Touching the Void - Part 3

By Dr. Lise Johnson (CNT Education Manager)

neuronAt the end of my last post I left you with the question of whether or not electrical stimulation could be used to provide somatosensory feedback for a brain-computer interface. If you read my last post, then you already know that it’s possible to artificially evoke sensations by electrically stimulating a particular part of the brain such as the primary somatosensory cortex. It may seem like this answers the question already, but like so many things in life, it’s more complicated than it seems. Before we can use electrical stimulation as a substitute for natural sensory feedback, we need to consider how electrical stimulation works.

Sensory receptors are neurons, and like all neurons they represent information using an electrical code. As sensory signals come in, they are sent up to the cortex where other neurons are electrically activated, and then others, and then others. This eventually leads to the conscious perception of a sensory event, and it is at that point that you realize you have just stepped on a rock (or whatever). Electrical stimulation bypasses the sensory receptors and jumps straight to the cortex, activating the neurons that usually get input from the sensory receptors. The chain of neuron activation after that point is (theoretically) the same, and so electrical stimulation also leads to the conscious perception of a sensory event. So far so good. But, the type of electrical stimulation that you get from an electrode is really different from the electrical stimulation that the nervous system uses internally. Really, really different. In truth, the stimulus you provide with an electrode is nowhere close to natural. A standard-sized electrocorticography electrode is 2.3mm in diameter, which is enormous compared to the size of a single cell. Electrically stimulating through one of these electrodes is like trying to fill a thimble with a fire hose. As a result, the sensations that are elicited by electrical stimulation don’t feel like natural sensations. If you ask people who have received this kind of stimulation what it feels like, most often the first thing they’ll say is “it feels weird.” The sensation that is evoked may not be enough like natural sensory input for a person to understand.

neuronAnother thing that the sensory receptors do very well is communicate small changes in the inputs.

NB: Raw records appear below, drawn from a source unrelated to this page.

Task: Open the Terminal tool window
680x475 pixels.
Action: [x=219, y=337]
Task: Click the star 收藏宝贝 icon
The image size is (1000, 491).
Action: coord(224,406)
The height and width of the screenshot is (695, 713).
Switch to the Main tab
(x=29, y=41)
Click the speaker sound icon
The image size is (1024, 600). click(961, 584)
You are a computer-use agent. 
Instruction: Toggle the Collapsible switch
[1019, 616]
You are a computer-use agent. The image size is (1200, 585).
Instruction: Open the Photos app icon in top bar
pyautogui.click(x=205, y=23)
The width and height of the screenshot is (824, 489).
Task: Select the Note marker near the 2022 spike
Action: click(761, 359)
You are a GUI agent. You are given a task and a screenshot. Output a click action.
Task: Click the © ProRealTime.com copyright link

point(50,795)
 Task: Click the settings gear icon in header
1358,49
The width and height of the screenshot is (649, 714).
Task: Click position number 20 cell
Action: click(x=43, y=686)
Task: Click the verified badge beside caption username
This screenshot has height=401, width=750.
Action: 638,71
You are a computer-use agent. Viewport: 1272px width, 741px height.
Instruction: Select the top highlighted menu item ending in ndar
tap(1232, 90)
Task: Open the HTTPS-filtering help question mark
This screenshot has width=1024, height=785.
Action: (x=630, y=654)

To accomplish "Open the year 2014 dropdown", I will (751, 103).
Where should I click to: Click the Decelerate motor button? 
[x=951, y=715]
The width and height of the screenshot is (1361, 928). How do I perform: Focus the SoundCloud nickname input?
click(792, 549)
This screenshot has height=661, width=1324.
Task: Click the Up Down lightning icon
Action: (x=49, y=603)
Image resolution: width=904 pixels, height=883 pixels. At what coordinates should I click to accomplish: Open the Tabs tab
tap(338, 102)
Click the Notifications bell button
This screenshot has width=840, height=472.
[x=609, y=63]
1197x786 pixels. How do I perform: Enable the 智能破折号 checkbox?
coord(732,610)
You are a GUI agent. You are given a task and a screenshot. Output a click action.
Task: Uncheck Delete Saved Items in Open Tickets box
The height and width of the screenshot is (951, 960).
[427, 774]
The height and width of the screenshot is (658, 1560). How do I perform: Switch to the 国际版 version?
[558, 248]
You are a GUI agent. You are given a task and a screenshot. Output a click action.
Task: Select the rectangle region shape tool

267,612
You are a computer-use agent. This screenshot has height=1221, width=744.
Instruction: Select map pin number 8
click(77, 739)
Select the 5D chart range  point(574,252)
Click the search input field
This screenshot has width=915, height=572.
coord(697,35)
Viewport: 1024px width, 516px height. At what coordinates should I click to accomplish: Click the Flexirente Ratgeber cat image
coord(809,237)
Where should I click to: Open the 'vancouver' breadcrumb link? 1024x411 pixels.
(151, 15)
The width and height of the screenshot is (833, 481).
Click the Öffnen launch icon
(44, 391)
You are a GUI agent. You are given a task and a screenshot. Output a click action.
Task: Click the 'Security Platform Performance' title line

For example, you can tell when something is touching you very lightly, when something is poking you very sharply, and many different shades in-between. This kind of graded feedback is really important – it keeps you from dropping things, crushing things, hurting yourself and generally being a nuisance wherever you go. This kind of information is also particularly difficult to get from visual feedback, so, it is especially important to get it from electrical stimulation. In order for this to work researchers need to be able to change something about the stimulus in such a way that it feels like a change in intensity. In other words, you don’t want the type of feeling to change when you change the stimulus, you just want the strength of the feeling to change. There are basically two things you can change about the electrical stimulus, the magnitude and the frequency (these are called the stimulation parameters). But, electrical stimulation is such a weird thing, it isn’t clear that changing the stimulation will feel different at all, or, if it does feel different, it might feel like something else entirely.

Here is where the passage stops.